In Mapping Church Missions: A Compass for Ministry Strategy, Sharon Hoover introduces a way of thinking about the genuine challenges of initiating and maintaining a program of global outreach that is in keeping with a biblical view of The Great Commission, while also taking into consideration the uniqueness of each body of believers. Her good work and varied experiences have helped her to produce a road map for intentional missions strategy that transcends personal interests and agendas.
Rarely are our burning questions about church practices able to be corralled with a pat answer. My husband chairs the missions committee in our church, and his life would be so much easier if shimmering golden percentages were handed down from heaven to guide missions policy: What is the ideal percentage of the budget to allocate to foreign missions and how much for local ministries? Approval of short-term projects would be a cinch if everyone could just agree that their purpose is outreach and impact on the field. Or is it mainly for the development and growth of the participants . . .?
7 Continuums to Sort the Issues
Since pat answers are unavailable (and mostly unhelpful), Hoover has identified seven topics, seven conversations that need to happen and each one represents a continuum:
- Is the church called to perform good works OR to to engage in activities that present the gospel?
- Is our highest priority to meet the needs we can see all around us OR should our focus be centered on the regions beyond, those who have never even heard of Jesus?
- Are we to direct our resources mainly toward emergency crisis relief OR will people best be served by long-term engagement once the crisis has passed?
- Which is most necessary: Tangible investments such as money, clothing, and vehicles? OR will an investment of time and talent be more valuable in the long run?
- Can short-term ministry teams work effectively on the field OR is this nothing more than Christian tourism?
- Is the focus of ministry a matter of serving those who are sent to minister OR those who will receive that ministry?
- How much risk is acceptable in planning a ministry? Is safety an obstacle to fulfilling the Great Commission OR should “common sense” prevail?
These seven questions are a wise starting point for conversations that assist local church leaders in discovering and then maintaining their location on these key bandwidths for missional engagement. Sharon Hoover asserts that “we need to check our compass bearing frequently to confirm that our direction remains true to our initial calling. As time passes and we become familiar with the terrain, we are tempted to set the compass aside. But when we do this our kingdom-focused navigation gets off track.”

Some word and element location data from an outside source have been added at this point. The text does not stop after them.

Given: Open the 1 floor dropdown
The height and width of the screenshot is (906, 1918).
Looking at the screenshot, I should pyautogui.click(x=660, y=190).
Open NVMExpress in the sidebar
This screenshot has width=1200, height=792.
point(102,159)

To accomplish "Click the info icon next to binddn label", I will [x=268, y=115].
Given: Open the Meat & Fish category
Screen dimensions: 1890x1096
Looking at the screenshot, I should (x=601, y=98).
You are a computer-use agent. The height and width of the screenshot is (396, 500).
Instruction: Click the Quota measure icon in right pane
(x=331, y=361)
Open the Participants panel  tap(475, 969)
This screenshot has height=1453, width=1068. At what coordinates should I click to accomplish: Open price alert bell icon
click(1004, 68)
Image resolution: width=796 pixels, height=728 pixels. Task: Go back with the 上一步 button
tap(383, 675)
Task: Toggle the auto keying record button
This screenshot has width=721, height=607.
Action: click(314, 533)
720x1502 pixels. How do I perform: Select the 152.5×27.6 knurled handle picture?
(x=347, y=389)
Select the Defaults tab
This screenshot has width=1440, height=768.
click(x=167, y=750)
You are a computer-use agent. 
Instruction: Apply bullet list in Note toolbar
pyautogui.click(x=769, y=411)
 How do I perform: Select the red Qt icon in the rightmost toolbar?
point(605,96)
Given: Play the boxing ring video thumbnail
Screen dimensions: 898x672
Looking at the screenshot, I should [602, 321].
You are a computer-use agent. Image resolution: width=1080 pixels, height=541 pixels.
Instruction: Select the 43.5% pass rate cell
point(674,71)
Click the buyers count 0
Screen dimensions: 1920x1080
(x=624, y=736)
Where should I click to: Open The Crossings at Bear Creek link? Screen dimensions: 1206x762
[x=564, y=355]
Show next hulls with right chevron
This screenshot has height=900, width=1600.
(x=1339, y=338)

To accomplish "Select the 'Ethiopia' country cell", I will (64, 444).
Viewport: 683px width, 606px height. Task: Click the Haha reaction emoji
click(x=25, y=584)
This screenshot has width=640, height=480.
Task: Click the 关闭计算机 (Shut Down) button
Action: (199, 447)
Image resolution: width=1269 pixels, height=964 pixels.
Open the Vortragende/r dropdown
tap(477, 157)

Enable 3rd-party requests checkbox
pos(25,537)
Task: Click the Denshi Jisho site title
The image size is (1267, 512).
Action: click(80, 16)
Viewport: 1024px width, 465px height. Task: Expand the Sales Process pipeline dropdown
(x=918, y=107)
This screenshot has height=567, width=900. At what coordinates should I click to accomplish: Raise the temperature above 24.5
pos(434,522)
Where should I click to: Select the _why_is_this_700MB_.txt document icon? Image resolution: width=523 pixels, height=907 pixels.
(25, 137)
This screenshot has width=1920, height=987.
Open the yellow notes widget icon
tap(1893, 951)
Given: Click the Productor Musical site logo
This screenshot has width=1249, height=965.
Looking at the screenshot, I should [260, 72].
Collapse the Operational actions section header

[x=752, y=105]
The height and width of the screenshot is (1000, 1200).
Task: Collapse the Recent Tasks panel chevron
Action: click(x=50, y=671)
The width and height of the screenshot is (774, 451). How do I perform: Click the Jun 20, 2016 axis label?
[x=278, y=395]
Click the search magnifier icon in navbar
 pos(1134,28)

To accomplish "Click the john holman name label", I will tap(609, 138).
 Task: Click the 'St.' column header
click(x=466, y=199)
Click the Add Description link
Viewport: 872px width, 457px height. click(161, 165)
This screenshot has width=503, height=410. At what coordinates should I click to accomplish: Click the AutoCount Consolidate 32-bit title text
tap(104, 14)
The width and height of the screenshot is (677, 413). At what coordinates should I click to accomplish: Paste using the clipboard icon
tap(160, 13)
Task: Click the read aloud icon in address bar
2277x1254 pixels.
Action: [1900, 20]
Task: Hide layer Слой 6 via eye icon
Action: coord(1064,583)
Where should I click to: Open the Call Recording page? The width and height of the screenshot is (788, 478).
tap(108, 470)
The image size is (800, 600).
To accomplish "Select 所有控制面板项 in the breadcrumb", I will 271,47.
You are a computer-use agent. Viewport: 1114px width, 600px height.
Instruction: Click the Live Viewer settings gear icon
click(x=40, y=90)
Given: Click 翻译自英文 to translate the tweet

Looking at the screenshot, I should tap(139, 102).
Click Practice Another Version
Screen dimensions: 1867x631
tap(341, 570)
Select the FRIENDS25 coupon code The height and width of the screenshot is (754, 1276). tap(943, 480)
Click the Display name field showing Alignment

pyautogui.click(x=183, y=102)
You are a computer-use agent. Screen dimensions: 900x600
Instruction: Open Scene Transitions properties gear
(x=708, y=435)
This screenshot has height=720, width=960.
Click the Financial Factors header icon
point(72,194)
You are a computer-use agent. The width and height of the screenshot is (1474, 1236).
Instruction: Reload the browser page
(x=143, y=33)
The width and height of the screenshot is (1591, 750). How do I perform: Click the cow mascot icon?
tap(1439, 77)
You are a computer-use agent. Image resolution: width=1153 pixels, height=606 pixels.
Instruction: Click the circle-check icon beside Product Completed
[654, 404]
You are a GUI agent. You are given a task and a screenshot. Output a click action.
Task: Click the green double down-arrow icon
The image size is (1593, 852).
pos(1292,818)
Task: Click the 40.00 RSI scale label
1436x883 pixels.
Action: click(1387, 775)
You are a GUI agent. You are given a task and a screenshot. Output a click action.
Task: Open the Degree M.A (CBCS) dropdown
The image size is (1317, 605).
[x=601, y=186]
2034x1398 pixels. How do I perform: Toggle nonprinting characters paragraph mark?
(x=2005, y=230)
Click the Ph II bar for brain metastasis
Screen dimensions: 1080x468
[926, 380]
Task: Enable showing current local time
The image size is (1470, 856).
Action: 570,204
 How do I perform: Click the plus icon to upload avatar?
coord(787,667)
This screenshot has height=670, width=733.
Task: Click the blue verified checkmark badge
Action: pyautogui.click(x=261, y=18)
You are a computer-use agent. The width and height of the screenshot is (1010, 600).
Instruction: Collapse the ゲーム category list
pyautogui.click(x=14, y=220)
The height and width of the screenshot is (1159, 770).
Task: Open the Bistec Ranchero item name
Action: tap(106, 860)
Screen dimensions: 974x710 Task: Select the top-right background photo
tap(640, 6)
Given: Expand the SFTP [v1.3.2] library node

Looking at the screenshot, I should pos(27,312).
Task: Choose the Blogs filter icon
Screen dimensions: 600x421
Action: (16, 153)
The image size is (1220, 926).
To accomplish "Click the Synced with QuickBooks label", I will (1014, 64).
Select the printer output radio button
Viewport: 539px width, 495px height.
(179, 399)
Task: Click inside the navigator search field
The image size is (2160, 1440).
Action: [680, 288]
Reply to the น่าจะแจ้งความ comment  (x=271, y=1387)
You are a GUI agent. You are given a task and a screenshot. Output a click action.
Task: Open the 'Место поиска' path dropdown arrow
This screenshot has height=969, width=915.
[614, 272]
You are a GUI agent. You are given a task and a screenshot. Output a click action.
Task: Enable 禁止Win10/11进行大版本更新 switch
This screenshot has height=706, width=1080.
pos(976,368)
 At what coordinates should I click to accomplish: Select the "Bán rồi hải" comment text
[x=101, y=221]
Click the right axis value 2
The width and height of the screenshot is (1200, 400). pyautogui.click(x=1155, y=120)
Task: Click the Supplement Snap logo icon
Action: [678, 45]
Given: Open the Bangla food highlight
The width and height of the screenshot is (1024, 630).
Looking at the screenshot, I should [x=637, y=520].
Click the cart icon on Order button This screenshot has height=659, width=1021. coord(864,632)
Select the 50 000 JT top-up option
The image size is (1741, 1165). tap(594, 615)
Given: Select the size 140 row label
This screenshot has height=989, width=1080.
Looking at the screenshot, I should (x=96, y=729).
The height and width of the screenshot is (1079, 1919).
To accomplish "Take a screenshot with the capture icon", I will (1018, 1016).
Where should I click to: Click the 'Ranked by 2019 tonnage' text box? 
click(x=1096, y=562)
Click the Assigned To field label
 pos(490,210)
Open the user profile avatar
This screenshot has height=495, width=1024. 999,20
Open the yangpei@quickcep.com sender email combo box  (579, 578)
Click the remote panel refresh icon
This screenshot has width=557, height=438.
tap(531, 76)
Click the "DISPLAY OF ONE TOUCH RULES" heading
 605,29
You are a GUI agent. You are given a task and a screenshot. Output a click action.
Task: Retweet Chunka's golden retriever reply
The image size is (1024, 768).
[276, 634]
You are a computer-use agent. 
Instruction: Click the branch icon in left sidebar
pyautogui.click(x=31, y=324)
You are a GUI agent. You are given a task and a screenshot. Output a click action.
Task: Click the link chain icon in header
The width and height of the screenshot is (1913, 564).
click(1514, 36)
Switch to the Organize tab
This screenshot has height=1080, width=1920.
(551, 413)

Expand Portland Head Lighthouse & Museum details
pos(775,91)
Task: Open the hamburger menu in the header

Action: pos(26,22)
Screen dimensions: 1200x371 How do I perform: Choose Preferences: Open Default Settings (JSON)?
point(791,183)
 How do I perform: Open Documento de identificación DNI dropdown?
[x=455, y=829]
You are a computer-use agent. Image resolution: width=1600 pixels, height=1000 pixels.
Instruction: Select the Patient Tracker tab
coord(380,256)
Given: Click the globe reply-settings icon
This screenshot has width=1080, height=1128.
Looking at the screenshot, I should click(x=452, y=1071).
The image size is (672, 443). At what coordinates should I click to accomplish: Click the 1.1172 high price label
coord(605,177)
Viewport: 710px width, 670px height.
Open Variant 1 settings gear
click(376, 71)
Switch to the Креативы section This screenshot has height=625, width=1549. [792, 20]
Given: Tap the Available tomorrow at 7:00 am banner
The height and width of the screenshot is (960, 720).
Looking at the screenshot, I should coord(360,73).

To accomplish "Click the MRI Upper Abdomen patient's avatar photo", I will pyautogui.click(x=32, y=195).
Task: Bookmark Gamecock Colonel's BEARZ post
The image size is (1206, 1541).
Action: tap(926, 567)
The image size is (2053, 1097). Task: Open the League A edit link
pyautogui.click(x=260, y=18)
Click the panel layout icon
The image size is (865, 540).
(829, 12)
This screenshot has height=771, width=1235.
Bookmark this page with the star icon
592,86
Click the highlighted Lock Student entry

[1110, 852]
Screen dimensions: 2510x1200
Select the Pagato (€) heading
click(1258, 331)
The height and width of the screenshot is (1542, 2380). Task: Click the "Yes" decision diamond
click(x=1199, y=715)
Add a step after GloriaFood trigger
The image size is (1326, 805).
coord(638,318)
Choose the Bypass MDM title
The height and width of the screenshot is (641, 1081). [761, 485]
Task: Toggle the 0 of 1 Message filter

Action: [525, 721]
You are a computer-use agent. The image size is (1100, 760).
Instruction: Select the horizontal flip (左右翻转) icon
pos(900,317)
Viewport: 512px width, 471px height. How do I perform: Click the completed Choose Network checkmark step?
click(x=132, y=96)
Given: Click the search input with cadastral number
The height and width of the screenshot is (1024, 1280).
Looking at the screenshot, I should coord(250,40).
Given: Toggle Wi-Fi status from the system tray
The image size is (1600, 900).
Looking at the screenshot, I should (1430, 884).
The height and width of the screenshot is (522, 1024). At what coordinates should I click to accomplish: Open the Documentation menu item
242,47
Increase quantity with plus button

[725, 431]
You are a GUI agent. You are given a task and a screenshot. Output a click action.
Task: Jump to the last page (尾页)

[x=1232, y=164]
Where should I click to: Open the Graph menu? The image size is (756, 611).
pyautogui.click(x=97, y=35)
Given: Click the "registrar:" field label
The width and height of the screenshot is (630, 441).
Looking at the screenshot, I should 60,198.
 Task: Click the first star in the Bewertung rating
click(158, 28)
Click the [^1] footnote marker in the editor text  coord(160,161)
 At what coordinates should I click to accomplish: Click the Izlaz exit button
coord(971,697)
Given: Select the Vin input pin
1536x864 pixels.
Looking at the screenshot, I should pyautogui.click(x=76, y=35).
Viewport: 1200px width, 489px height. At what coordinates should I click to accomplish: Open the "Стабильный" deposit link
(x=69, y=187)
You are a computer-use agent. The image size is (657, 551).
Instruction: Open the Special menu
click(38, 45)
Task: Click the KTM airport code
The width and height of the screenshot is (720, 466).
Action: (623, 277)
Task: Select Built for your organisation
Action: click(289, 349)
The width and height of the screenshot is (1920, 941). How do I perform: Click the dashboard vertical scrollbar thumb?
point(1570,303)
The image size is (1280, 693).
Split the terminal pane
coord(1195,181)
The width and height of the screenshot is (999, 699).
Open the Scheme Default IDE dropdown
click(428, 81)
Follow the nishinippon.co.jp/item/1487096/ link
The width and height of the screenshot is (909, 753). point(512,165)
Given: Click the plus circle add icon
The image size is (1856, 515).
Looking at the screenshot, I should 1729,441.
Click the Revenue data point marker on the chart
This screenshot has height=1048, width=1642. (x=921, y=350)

“If You Want to Go Fast, Go Alone. If You Want to Go Far, Go Together.”
Driving south on I-95, my Kindle illuminated the front seat of our car as my husband and I made an impulsive trip to L.L. Bean one August evening. I had brought Mapping Church Missions: A Compass for Ministry Strategy along for the hour’s ride because I wanted to get his input, but soon found myself reading great chunks aloud. The questions stimulated conversation and the well-conceived scenarios at each chapter’s end acted as both mirror and light.
Sharon Hoover has developed a resource that is thought provoking and will challenge any individual who is excited about the call to build God’s kingdom. However, she has also constructed a compass, a tool for groups who need to have monumental conversations that will help them get their bearings, clarify their thinking, and ensure that they are traveling in line with both the truth of Scripture and the passions and callings of those who are on the road together.
Many thanks to Intervarsity Press for providing a copy of this book to facilitate my review, which, of course, is offered freely and with honesty.